Relationship between psychological stress and reproductive outcome in women undergoing in vitro fertilization treatment: Psychological and neurohormonal assessment

Yuan An et al, . 2013 Jan; 30(1): 35–41

264 women undergoing IVF were tested periodically for cortisol and noradrenaline status. Additionally they completed assays to determine anxiety and depression. Lower levels of the stress hormones were found in women who were successful in conceiving and having a live birth. This is likely one of the mechanisms whereby acupuncture can help to improve IVF outcomes.

Abstract

Purpose

To evaluate whether psychological stress, as well as changes in hypothalamus-pituitary-adrenal (HPA) axis and sympathetic nervous system (SNS) at different time points during a first in vitro fertilization (IVF) cycle, correlates with the reproductive outcome.

Methods

A prospective study was conducted in 264 women undergoing IVF or intracytoplasmic sperm injection (ICSI) treatment between January 2009 and March 2010. Standardized psychological questionnaires were used to assess anxiety and depression.
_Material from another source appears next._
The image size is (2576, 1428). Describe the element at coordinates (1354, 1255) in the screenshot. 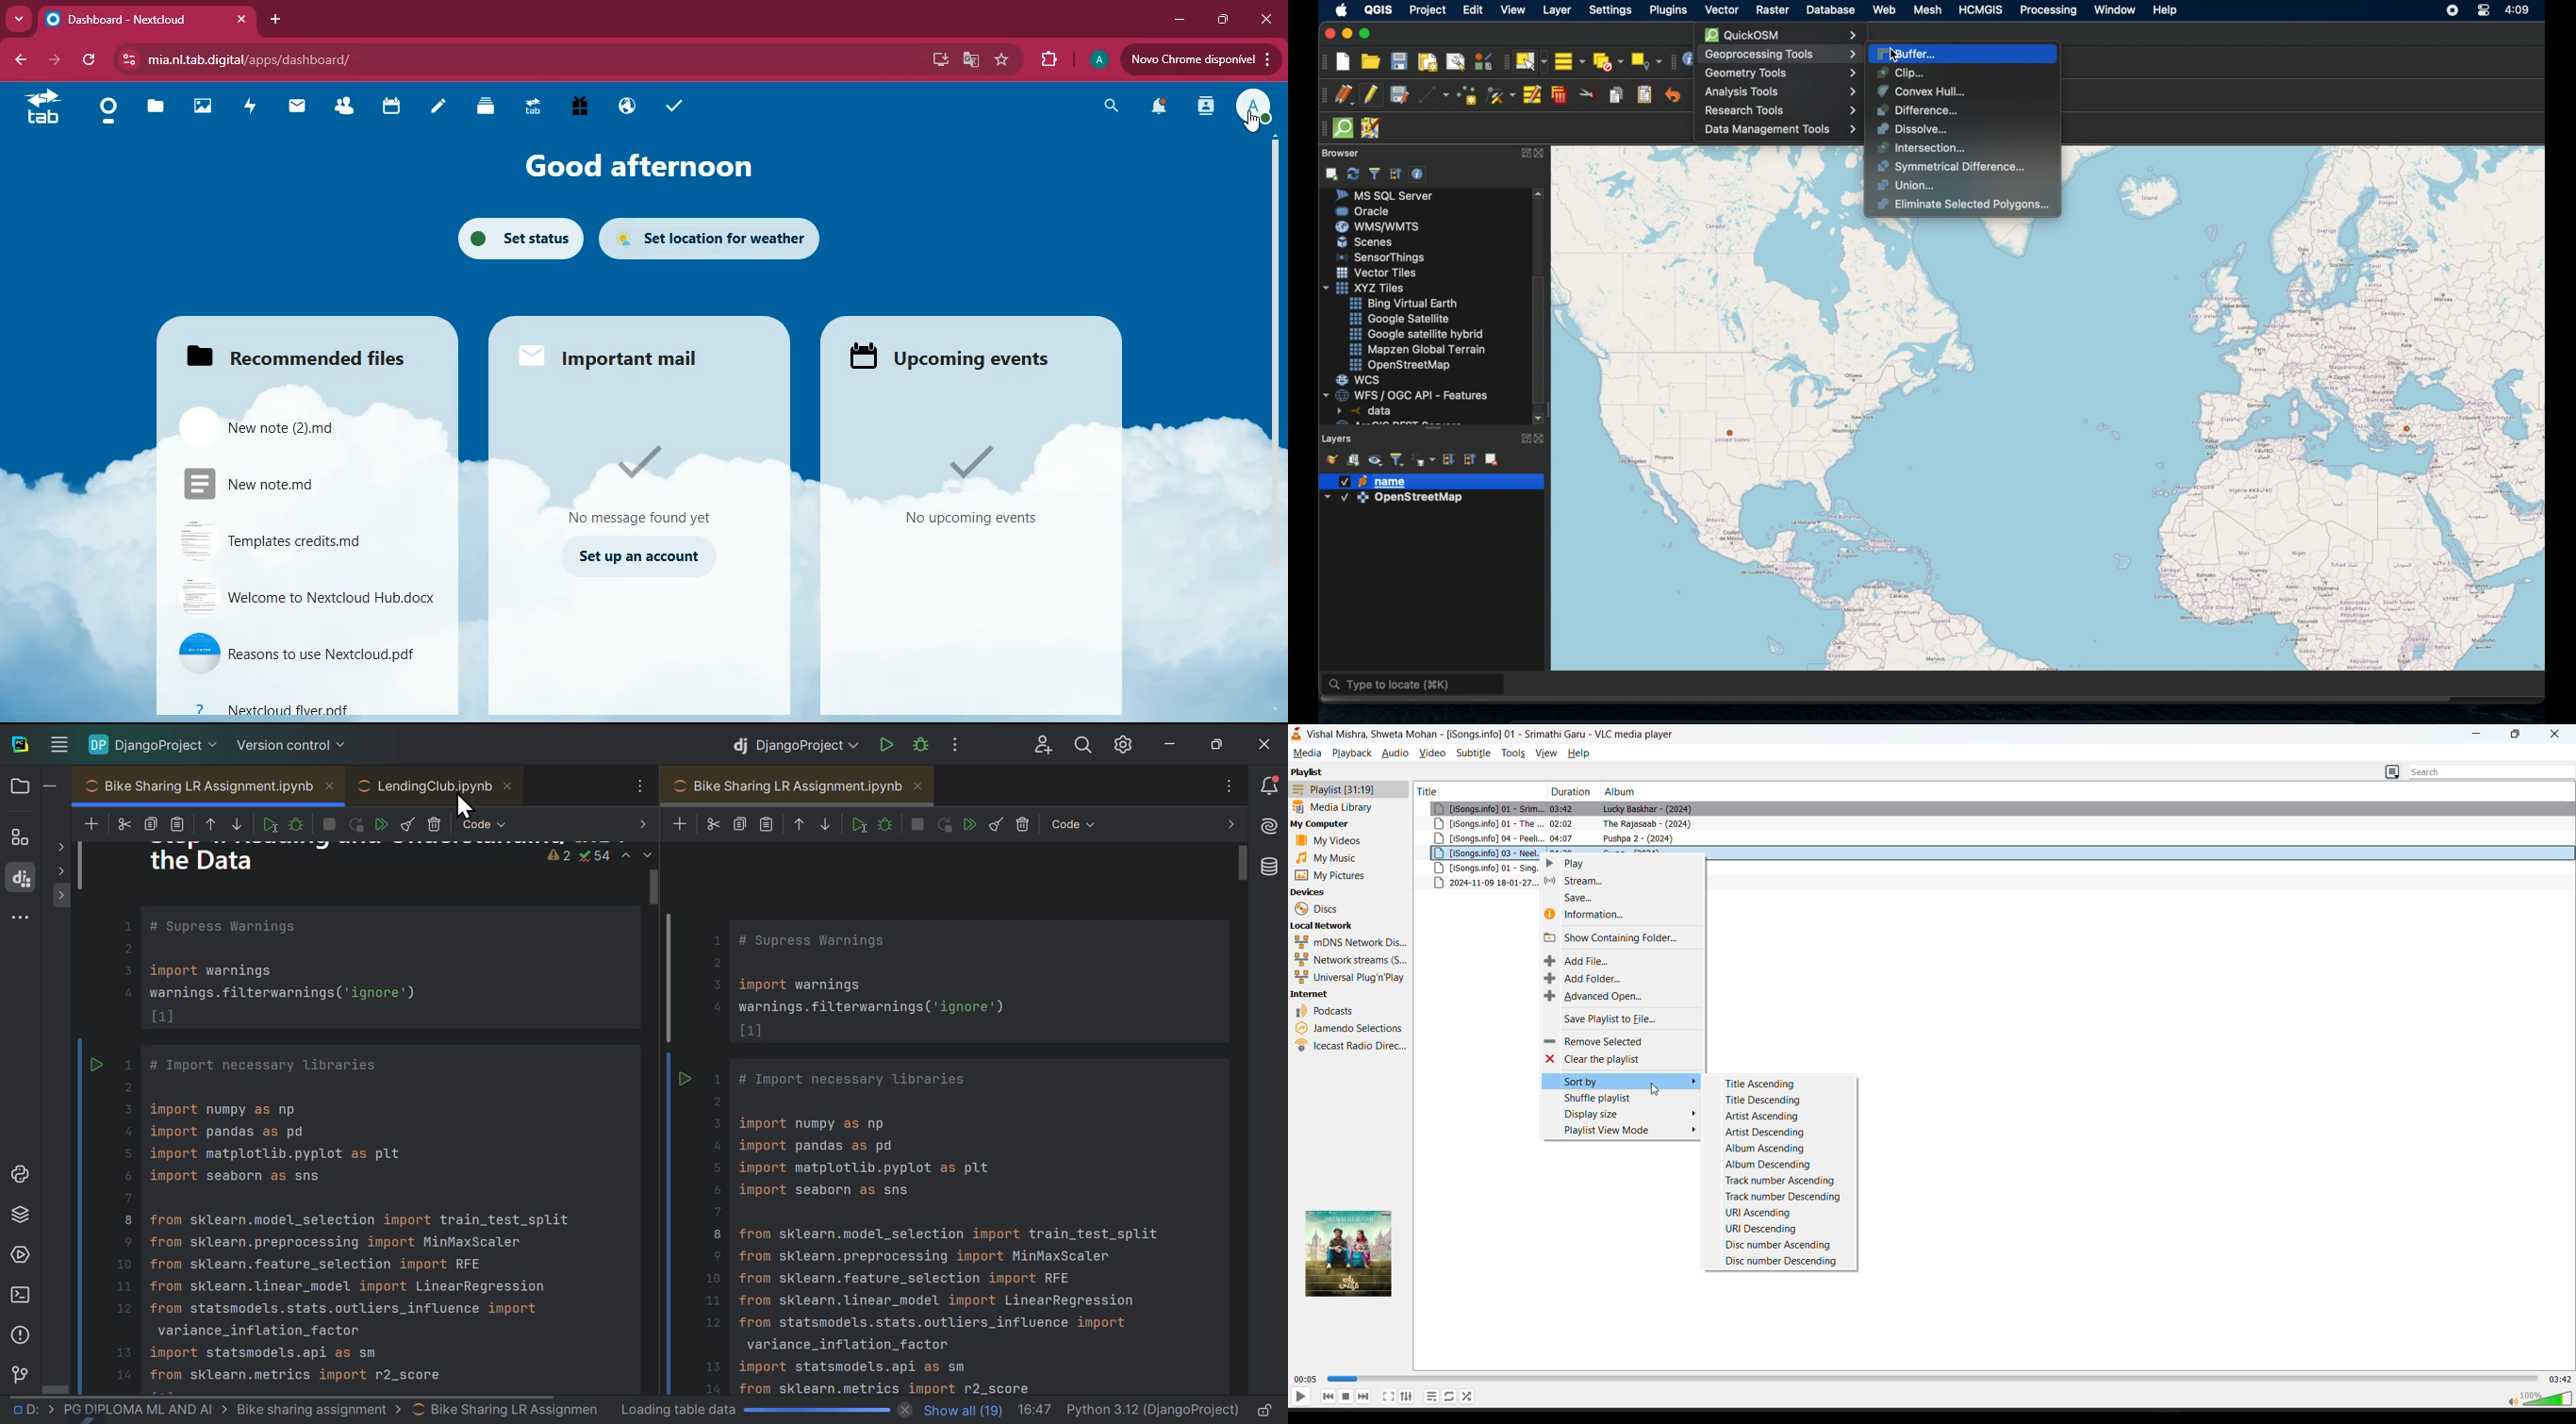

I see `thumbnail` at that location.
Norepinephrine and cortisol in serum were measured with specific assays.

Results

The non-pregnant women reported higher anxiety and depression scores at the pregnancy detection day compared with the pregnant group. Lower levels of norepinephrine and cortisol at the time of oocyte retrieval and lower levels of cortisol at the time of pregnancy test were found in women with successful treatment. Significant increases in serum norepinephrine and cortisol values were observed during ovarian stimulation. State Anxiety scores were negatively correlated with live birth rate, and positively associated with serum norepinephrine and cortisol values.

Conclusions

State anxiety is associated with both pregnancy rate and live birth rate in IVF patients, an effect that is partly mediated by activities in the HPA and SNS.